Description of the Initial Project

The initial project is a slightly revised version of the final project from Article 3. It contains a custom control that has been made accessible through an implementation of IAccessible.

Problem

Although the custom control in the initial project is accessible through its implementation of IAccessible, that interface is generic and cannot report custom properties, such as the range or step values of the progress bar.

UI Automation providers, on the other hand, can implement interfaces that are specific to different kinds of controls. In this case, because each list item displays a value within a range, the IRangeValueProvider interface provides a way to expose the range and step values.

Solution

The IAccessibleEx interface serves as a bridge between an IAccessible implementation, such as that in our initial project, and a partial implementation of UI Automation.

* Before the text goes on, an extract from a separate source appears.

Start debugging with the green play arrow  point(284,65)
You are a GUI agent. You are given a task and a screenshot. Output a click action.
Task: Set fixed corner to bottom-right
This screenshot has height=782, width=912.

The control does not have to implement UI Automation fully, because it is designed for use with MSAA clients that are operating in-process rather than UI Automation clients that are communicating with controls through the mediation of UIAutomationCore.dll. The control’s IAccessibleEx and IRawElementProviderSimple interfaces provide a direct link between the control’s UI Automation functionality and the client.

The support for UI Automation consists of the following:

1.   Implementations of IRawElementProviderSimple for both the list box and the list items. This interface is primarily used to return properties not supported by IAccessible.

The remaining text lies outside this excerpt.